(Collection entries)
···
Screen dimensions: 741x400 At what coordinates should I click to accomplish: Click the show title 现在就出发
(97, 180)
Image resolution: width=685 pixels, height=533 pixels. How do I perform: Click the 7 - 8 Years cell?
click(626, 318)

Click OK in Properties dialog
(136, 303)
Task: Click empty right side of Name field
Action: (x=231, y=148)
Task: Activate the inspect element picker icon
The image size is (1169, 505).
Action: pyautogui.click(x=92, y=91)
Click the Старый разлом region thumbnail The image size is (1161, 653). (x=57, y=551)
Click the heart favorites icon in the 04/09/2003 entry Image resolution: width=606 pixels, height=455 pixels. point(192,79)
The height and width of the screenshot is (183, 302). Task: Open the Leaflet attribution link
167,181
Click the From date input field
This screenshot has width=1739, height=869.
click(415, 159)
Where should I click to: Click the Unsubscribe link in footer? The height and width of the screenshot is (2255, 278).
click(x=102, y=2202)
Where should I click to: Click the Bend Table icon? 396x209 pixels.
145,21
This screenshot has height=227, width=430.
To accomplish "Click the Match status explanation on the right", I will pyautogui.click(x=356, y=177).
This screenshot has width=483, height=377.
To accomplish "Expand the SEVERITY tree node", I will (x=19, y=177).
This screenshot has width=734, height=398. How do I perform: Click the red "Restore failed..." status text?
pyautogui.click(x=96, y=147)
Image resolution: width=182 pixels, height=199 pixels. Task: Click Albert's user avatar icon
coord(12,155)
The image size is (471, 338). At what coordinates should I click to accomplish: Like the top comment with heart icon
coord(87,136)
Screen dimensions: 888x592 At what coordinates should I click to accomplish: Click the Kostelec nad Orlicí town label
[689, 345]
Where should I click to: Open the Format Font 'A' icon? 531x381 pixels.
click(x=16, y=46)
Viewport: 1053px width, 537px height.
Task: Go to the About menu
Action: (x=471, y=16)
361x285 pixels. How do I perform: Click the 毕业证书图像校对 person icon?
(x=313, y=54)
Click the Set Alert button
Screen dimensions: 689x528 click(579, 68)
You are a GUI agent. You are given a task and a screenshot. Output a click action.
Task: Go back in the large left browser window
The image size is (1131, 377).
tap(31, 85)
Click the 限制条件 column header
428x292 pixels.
···
ACTION ITEM =
Count how many lines in the records hold the string "will"; reply with the number alone.

SOLVED EXERCISE =
2